Übungsaufgabe a:
Übersetze diesen Satz aus dem Textauszug ins Englische: „Gerade in Zeiten von Krisen sollten wir jedoch vor dieser Möglichkeit nicht die Augen verschließen.“

Textauszug:
══════════════════════════════
Die Bundeswehr könnte in Fällen von Aufständen und Unruhen im Landesinneren natürlich ebenso gegen die eigene Bevölkerung eingesetzt werden, auch wenn das niemand gerne zugibt. Gerade in Zeiten von Krisen sollten wir jedoch vor dieser Möglichkeit nicht die Augen verschließen. Zwar ist die Bundeswehr hauptsächlich für die Verteidigung nach Außen eingesetzt, jedoch ist ihre Aufgabe der Schutz des Landes und der demokratischen Grundordnung. Ein Generalstreik umzingelt von Leopard-Panzern? Nicht so der Vibe!

Da in Deutschland bald Wahlen anstehen, werfen wir hierauf noch einen kurzen Blick: Die AfD fordert besonders aktiv die Wiedereinführung der Wehrpflicht. Da mit dem Rechtsruck Abschottungspolitik und Nationalismus noch mehr in den Fokus rücken, als es jetzt ohnehin schon der Fall ist, muss uns klar sein, dass wir uns nicht nur gegen die Militarisierung, sondern auch gegen den Rechtsruck im Allgemein organisieren müssen.

Katastrophenschutz? Der Kapitalismus ist die Katastrophe!

Bevor wir zu unserer Perspektive kommen, wollen wir hier noch kurz auf die Doppelmoral des Katastrophenschutzes schauen. Erstmal ist es natürlich nicht grundsätzlich abzulehnen, dass die Bevölkerung in der Lage versetzt werden soll, sich zu schützen, und dies auch schon in der Schule thematisiert werden soll. Ironischerweise wird gerade das jedoch immer wieder skandalisiert, wenn auf die Geschichte der degenerierten Arbeiter:innenstaaten, wie der DDR oder der UdSSR geblickt wird, in denen solche Übungen gängige Unterrichtsinhalte waren. Doch selbst, wenn wir den Krieg mal ausblenden, so sind auch die anderen möglichen Katastrophen solche, die uns der Kapitalismus und die herrschende Klasse bescheren. Insbesondere bei der Umweltkrise leuchtet das schnell ein. Natürlich ist es für die Bourgeoisie bequemer, uns darauf zu drillen uns im Falle einer Umweltkatastrophe so oder so zu verhalten, anstatt die Ursachen für diese Katastrophen und das Leid selber aufzuheben. Es ist jedoch nicht nur bequemer, sondern es wäre auch gar nicht in ihrem Interesse, denn den Katastrophen kann letztlich nur ein Systemwechsel ein Ende setzen, was für die Kapitalist:innen bedeuten würde, ihre Privilegien und ihren Besitz an Produktionsmitteln aufgeben zu müssen.
══════════════════════════════
Gespeicherte Datensätze:
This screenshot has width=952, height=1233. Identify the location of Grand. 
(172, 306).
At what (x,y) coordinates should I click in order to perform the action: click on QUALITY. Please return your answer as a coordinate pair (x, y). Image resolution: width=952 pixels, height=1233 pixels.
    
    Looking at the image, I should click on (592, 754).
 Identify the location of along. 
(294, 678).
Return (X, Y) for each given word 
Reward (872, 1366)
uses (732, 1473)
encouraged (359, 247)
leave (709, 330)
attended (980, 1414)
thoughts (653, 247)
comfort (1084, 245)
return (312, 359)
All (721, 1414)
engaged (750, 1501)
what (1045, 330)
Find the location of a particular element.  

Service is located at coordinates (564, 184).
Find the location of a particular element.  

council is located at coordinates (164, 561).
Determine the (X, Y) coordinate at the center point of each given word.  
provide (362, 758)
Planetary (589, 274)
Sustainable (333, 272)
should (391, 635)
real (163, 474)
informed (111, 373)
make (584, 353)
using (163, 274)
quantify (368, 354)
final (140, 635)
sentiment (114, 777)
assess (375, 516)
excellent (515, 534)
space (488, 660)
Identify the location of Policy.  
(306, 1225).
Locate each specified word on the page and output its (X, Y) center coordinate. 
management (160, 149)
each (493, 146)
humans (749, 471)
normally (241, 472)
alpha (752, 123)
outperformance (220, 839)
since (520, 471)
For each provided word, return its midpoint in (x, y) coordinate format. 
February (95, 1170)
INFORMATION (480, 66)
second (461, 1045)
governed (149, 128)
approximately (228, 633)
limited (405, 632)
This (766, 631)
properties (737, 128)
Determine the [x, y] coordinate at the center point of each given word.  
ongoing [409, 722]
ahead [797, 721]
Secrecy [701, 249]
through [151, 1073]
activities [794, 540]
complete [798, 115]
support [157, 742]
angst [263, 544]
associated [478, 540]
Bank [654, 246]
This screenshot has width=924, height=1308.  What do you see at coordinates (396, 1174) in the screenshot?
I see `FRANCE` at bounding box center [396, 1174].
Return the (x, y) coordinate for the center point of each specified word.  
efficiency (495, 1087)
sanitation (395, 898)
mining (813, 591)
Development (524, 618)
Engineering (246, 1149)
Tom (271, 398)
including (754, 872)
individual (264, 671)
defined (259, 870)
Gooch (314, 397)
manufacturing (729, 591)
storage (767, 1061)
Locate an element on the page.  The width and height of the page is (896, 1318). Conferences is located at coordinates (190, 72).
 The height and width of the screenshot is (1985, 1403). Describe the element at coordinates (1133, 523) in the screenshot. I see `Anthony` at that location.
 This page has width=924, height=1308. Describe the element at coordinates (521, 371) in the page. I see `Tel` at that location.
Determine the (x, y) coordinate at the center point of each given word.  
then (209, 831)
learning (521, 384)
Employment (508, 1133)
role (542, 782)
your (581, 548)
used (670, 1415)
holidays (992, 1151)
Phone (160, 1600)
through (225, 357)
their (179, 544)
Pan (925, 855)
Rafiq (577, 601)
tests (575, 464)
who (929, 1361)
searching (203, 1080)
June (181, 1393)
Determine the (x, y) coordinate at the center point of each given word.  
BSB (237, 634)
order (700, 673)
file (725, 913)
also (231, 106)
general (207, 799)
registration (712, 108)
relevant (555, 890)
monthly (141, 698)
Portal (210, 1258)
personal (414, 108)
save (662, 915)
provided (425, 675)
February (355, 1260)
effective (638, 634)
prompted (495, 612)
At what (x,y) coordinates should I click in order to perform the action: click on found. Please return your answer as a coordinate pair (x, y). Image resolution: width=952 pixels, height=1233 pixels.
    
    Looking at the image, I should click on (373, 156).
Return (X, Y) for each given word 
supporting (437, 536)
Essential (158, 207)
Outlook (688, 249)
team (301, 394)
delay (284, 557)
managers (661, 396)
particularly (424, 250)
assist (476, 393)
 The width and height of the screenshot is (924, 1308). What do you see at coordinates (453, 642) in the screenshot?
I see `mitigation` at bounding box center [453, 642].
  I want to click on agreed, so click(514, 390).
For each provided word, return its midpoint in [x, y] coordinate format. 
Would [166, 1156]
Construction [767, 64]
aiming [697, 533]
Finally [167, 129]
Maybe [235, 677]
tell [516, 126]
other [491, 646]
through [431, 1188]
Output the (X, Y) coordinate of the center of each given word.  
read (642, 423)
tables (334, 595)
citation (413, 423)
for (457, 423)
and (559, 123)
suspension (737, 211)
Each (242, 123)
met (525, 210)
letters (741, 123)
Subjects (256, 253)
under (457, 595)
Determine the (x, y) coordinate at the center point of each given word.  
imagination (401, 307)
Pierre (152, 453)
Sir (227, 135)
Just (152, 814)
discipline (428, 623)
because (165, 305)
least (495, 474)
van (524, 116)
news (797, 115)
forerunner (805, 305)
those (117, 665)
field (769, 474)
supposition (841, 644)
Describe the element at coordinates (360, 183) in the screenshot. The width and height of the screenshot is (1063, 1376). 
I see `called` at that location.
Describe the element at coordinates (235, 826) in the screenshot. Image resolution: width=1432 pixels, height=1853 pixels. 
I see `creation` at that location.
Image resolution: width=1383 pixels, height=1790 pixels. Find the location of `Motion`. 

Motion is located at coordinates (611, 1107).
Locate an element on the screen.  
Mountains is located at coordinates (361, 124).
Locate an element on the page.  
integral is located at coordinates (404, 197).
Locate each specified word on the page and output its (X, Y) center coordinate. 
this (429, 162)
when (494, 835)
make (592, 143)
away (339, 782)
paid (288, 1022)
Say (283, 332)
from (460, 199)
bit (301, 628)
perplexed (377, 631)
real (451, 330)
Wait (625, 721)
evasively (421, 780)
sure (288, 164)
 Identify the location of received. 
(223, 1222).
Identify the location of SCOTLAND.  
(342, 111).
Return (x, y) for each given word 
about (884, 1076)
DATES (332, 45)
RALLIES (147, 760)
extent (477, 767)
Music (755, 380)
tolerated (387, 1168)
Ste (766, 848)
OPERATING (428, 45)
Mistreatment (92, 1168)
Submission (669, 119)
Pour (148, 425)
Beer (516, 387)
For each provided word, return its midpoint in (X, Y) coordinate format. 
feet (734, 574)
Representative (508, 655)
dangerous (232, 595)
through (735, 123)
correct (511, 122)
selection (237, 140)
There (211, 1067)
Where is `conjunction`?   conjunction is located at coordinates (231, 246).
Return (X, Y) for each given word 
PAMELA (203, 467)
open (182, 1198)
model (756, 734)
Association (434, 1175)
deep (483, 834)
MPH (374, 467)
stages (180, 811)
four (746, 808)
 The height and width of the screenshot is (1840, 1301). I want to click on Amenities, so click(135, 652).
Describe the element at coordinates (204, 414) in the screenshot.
══════════════════════════════
Übungsaufgabe b:
Ersetze in den Datensätzen von der Zeile mit „bit (301, 628)“ bis einschließlich der Zeile mit „dangerous (232, 595)“ das Wort „midpoint“ durch „center point“. Gib nur diese Zeilen aus und lass alles andere unverändert.

Lösung a:
Especially in times of crisis, however, we should not close our eyes to this possibility.

Lösung b:
bit (301, 628)
perplexed (377, 631)
real (451, 330)
Wait (625, 721)
evasively (421, 780)
sure (288, 164)
 Identify the location of received. 
(223, 1222).
Identify the location of SCOTLAND.  
(342, 111).
Return (x, y) for each given word 
about (884, 1076)
DATES (332, 45)
RALLIES (147, 760)
extent (477, 767)
Music (755, 380)
tolerated (387, 1168)
Ste (766, 848)
OPERATING (428, 45)
Mistreatment (92, 1168)
Submission (669, 119)
Pour (148, 425)
Beer (516, 387)
For each provided word, return its center point in (X, Y) coordinate format. 
feet (734, 574)
Representative (508, 655)
dangerous (232, 595)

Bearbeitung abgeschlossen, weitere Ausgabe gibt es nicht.